Les digues, les jetées, les épis en rochers d’ophite de Souraïde et Ainhoa ou en blocs de béton laitier tentent d’opposer à l’océan leur inertie d’enrochement lourd. Ces brise-lames conçus pour résister aux éléments même déchaînés connaissent des fortunes diverses. Leurs énormes blocs basculent parfois dans la mer sous les coups de boutoir des vagues ou l’effet de la houle.

Les plages d’Anglet, délimitées par ces épis devenus parties prenantes de ce paysage littoral, composent avec ces avancées que les promeneurs empruntent à leurs risques et périls malgré les interdictions.
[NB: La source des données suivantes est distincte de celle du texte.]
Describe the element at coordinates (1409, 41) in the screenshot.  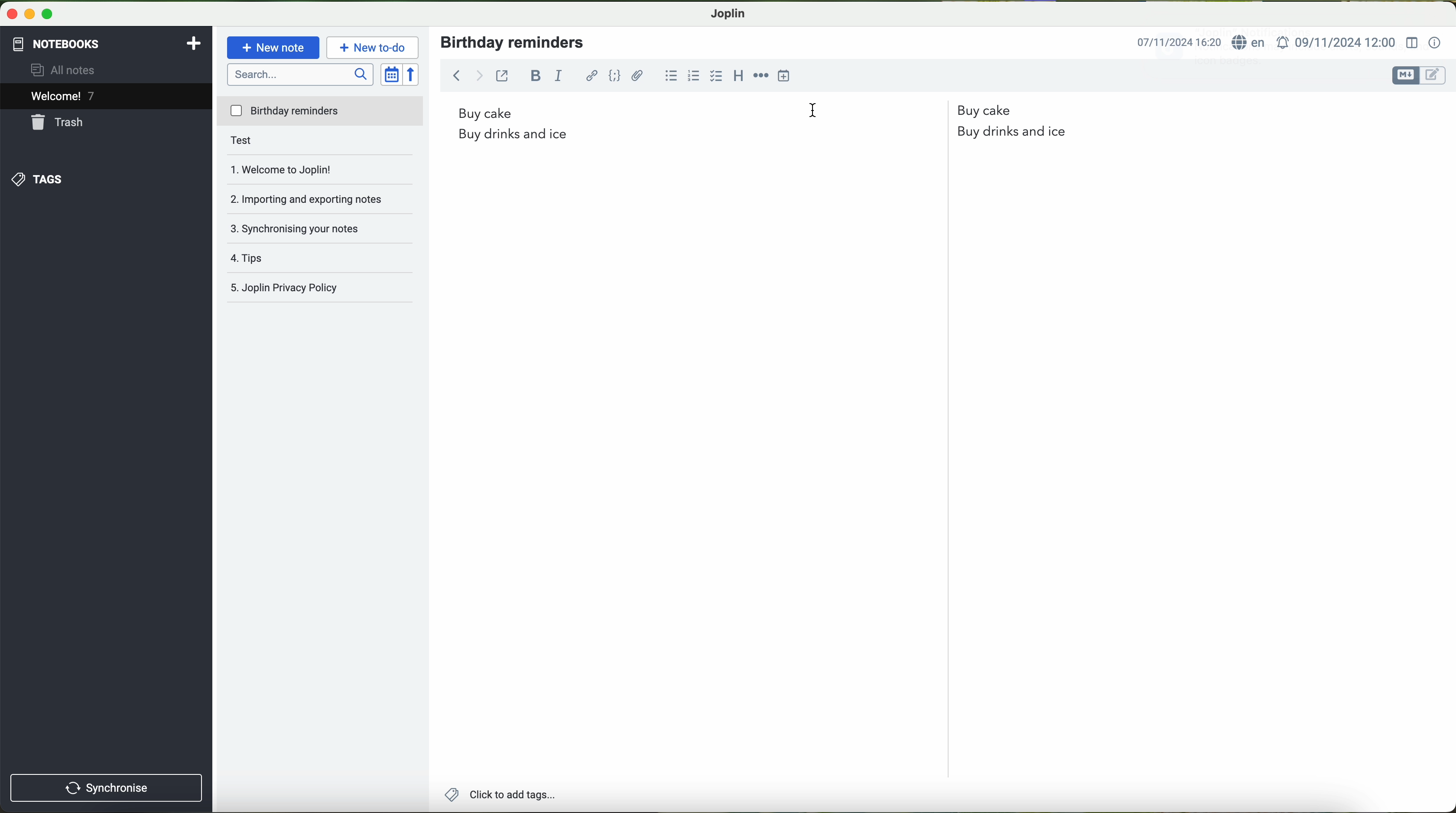
I see `toggle editor layout` at that location.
La tentation est grande d’avancer dans la mer, protégé par ces énormes blocs, pour aller outre mer. De là, un point de vue donnant la sensation d’être seul face aux éléments, avec la possibilité de laisser derrière soi la plage, de se situer à la proue du navire terre.

En focalisant l’attention sur les blocs nous découvrons un monde aux formes variées. Des rochers d’ophite taillés à la dynamite, dont les masses répondent aux exigences des calculs, aux blocs de béton rainurés aux formes étudiées pour résister à la houle. Ces cubes de béton rainurés, affichent un poids de 24 à 32 tonnes suivant les emplacements.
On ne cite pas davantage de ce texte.